Texto proporcionado:
__________________________________________________

Incapaces de persuadir, los dictadores benevolentes que practican el contrabando de reformas apelan con frecuencia a la retórica del “sufrimiento” y al "decreto-ley".

En primer lugar, se comportan como malos médicos. La buena práctica clínica obliga al cirujano a informar de forma veraz al paciente y a que sea este quien tome la decisión final; y, en su caso, a practicar la cirugía con el mínimo dolor. La buena práctica política debe hacer lo mismo con las reformas. Sin embargo, no sucede así con las políticas de austeridad y reformas que practican nuestros gobiernos bajo el dictado de Bruselas, Berlín y Fráncfort.

En la medida en que la explicación que utilizan para imponer la austeridad y las reformas no es veraz, quien más está actuando como dictador benevolente y haciendo contrabando de reformas son las autoridades europeas y el Gobierno alemán. La visión liberal-conservadora germánica de las causas del sobreendeudamiento es errónea, interesada y basada en tópicos. Sostiene que el sobreendeudamiento fue debido a la prodigalidad fiscal y a la falta de competitividad. Oculta que tanto la economía española como irlandesa han mostrado un buen comportamiento exportador y que la verdadera causa del sobreendeudamiento de estos países no fue el despilfarro fiscal (tenían superávit público antes de la crisis) sino un fallo monumental del sistema bancario europeo, en particular del alemán.

__________________________________________________

Información proporcionada:
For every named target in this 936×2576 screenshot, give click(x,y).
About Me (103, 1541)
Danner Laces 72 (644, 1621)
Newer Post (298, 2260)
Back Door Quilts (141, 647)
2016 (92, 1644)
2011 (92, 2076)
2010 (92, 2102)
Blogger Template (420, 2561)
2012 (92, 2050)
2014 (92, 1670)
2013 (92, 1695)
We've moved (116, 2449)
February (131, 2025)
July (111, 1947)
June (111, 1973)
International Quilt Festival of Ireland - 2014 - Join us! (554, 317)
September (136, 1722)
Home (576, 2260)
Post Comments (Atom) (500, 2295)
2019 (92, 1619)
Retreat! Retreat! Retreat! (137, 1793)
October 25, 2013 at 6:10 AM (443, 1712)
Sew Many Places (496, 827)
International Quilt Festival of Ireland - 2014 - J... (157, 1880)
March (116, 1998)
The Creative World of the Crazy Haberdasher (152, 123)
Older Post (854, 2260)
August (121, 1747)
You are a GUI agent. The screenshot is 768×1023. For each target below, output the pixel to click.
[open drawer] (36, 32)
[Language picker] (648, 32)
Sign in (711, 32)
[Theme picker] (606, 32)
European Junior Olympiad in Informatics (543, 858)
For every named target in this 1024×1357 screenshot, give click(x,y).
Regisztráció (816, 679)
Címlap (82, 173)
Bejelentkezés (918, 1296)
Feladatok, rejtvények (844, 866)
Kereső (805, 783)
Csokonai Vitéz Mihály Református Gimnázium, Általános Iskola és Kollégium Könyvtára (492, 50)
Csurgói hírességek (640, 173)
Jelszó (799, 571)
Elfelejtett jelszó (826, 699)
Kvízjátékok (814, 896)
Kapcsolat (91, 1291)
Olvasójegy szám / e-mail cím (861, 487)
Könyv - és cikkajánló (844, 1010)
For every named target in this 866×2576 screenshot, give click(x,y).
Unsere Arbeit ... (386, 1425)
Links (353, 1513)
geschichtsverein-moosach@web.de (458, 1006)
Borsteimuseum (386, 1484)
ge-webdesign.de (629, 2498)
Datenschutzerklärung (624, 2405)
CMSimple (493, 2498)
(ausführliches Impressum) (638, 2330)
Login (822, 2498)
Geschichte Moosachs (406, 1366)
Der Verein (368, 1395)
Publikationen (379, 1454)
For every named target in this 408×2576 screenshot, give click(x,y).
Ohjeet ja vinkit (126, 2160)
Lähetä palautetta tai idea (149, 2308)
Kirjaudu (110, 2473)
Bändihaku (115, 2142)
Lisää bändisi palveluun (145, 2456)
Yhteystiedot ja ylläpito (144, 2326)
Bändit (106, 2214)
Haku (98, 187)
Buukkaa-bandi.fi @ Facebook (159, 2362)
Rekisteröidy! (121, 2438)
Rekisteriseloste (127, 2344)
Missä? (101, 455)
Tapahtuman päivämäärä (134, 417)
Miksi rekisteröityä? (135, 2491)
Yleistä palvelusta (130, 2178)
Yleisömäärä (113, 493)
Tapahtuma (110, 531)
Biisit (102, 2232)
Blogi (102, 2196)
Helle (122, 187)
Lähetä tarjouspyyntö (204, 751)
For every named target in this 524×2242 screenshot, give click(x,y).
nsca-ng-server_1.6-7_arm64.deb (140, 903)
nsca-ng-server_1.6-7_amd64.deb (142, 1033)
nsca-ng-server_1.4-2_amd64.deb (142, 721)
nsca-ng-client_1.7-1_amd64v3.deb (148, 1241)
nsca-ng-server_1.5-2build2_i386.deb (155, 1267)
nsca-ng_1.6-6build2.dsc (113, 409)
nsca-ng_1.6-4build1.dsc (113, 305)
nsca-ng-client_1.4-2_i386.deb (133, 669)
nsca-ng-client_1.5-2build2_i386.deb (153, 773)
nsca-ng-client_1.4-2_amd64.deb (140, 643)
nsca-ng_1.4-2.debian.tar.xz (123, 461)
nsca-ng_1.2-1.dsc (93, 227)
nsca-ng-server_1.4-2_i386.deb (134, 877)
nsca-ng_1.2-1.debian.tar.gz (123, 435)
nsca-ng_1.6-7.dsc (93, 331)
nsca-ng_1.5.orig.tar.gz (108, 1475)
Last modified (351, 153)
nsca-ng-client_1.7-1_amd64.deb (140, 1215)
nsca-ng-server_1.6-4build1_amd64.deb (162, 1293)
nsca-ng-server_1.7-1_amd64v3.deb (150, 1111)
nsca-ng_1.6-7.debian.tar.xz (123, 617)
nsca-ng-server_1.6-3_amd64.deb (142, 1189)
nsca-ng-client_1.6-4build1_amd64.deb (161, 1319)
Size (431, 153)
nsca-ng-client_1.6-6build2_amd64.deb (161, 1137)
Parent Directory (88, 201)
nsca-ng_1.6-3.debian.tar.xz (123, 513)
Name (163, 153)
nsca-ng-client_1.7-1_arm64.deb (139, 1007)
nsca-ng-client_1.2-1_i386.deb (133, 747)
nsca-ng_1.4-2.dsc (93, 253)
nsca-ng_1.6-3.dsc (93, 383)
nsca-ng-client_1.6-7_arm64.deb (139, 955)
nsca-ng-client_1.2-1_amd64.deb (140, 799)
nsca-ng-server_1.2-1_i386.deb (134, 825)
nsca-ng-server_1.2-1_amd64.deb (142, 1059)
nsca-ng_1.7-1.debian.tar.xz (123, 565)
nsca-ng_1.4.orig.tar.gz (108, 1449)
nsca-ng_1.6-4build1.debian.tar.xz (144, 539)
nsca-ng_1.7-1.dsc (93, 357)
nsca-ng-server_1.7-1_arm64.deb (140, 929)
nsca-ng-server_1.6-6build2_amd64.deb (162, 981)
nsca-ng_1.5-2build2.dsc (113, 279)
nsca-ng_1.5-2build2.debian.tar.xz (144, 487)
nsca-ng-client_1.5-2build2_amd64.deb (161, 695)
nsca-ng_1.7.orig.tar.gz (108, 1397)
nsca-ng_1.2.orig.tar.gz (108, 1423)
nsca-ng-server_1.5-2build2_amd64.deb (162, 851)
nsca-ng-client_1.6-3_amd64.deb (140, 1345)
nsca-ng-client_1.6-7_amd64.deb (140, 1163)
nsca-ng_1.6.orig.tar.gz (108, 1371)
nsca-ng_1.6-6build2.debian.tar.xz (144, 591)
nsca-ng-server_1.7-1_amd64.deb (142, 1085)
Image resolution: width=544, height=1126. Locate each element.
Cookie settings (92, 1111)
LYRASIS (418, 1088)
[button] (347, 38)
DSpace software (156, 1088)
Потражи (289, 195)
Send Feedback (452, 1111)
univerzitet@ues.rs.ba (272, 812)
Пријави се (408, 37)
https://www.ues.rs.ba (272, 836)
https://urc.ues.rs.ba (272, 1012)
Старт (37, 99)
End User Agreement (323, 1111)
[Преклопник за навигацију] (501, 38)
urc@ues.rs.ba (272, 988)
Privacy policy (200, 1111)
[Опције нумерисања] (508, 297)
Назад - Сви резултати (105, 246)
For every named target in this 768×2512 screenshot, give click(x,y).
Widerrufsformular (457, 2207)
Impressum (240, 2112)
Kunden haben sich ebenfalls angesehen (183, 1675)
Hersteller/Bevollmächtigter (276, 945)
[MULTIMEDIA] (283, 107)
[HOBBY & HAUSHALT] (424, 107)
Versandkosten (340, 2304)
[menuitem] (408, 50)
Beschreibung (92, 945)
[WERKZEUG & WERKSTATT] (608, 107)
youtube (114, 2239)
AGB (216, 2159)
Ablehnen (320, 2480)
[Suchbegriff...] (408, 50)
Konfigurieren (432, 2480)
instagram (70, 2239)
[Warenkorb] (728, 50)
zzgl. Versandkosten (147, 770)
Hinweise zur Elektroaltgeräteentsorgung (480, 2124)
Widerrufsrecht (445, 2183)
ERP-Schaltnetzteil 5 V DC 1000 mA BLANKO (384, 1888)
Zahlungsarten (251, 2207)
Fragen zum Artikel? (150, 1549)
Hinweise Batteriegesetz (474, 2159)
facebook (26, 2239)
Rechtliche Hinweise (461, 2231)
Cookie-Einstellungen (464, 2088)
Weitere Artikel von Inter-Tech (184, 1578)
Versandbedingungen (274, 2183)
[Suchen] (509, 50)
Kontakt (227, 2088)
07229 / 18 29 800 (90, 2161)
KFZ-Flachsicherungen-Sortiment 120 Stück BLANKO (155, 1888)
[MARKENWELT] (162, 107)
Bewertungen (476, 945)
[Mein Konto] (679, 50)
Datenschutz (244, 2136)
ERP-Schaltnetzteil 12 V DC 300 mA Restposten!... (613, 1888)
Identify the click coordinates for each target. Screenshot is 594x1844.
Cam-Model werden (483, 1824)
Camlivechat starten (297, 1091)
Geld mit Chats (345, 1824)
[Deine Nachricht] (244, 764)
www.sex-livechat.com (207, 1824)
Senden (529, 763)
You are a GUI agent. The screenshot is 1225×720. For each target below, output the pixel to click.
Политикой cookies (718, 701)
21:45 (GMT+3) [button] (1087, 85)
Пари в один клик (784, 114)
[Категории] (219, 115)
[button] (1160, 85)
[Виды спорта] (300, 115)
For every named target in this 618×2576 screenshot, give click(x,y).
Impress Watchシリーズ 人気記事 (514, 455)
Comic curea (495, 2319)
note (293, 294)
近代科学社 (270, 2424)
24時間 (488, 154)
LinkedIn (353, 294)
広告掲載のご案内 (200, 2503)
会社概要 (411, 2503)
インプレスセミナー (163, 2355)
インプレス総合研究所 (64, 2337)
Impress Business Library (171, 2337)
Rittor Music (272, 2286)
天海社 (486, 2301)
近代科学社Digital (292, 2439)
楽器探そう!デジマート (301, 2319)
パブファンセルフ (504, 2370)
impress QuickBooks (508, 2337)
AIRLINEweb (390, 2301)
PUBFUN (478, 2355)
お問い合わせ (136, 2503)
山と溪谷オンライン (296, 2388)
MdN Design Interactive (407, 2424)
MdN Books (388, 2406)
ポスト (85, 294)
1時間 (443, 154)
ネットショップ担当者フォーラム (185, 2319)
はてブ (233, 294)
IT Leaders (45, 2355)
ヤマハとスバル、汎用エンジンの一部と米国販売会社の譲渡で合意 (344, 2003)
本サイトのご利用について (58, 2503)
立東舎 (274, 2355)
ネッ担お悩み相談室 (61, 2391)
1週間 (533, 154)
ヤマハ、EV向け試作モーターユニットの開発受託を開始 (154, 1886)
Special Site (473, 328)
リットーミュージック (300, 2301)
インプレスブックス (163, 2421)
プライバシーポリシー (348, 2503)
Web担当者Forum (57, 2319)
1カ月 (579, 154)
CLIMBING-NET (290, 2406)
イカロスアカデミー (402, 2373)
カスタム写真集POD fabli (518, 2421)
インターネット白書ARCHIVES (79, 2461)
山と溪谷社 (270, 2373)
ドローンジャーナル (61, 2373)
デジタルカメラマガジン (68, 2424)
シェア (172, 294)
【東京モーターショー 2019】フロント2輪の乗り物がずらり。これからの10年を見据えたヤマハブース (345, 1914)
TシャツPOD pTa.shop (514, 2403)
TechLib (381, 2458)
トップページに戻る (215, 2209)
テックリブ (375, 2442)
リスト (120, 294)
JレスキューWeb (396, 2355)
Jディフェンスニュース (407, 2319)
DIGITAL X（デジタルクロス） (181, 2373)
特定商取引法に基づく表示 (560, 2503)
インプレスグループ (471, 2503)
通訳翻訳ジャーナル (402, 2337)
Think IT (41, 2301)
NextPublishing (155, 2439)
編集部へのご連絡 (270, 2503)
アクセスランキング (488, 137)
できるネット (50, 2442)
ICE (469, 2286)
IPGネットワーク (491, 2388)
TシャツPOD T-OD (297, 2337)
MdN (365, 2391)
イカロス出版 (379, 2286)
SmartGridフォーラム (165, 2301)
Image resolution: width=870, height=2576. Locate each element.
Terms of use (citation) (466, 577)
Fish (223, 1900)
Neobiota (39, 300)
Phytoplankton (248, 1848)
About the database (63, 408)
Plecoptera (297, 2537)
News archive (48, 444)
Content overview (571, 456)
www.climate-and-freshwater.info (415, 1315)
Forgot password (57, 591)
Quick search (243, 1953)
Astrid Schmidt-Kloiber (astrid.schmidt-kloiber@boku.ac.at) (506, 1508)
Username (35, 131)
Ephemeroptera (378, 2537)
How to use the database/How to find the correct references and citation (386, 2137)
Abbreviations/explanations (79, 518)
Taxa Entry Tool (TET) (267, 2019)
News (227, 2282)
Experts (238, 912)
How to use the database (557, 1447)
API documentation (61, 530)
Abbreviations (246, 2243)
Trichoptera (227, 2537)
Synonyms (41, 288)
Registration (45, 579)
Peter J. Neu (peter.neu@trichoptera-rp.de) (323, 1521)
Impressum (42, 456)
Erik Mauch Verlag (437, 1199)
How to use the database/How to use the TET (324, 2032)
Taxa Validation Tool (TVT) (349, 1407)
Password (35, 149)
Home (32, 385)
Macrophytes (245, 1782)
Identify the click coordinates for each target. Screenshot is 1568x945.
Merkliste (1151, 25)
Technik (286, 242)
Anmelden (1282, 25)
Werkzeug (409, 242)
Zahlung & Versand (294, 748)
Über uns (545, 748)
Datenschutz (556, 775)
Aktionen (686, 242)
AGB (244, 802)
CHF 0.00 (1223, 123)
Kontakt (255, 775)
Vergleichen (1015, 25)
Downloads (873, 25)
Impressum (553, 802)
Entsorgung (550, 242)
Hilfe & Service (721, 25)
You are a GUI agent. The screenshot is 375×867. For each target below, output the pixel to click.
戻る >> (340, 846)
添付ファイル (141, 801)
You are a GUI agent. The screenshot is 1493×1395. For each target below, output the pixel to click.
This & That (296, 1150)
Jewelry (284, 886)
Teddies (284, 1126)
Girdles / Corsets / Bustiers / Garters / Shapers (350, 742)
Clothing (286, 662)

__________________________________________________

Consigna:
Copia el fragmento del texto sobre la austeridad comprendido entre "En la medida" y "particular del alemán.", ambos incluidos, y cambia "Gobierno alemán" por "Ejecutivo alemán". Los ítems constituyen un material aparte, independiente del texto.

Resultado:
En la medida en que la explicación que utilizan para imponer la austeridad y las reformas no es veraz, quien más está actuando como dictador benevolente y haciendo contrabando de reformas son las autoridades europeas y el Ejecutivo alemán. La visión liberal-conservadora germánica de las causas del sobreendeudamiento es errónea, interesada y basada en tópicos. Sostiene que el sobreendeudamiento fue debido a la prodigalidad fiscal y a la falta de competitividad. Oculta que tanto la economía española como irlandesa han mostrado un buen comportamiento exportador y que la verdadera causa del sobreendeudamiento de estos países no fue el despilfarro fiscal (tenían superávit público antes de la crisis) sino un fallo monumental del sistema bancario europeo, en particular del alemán.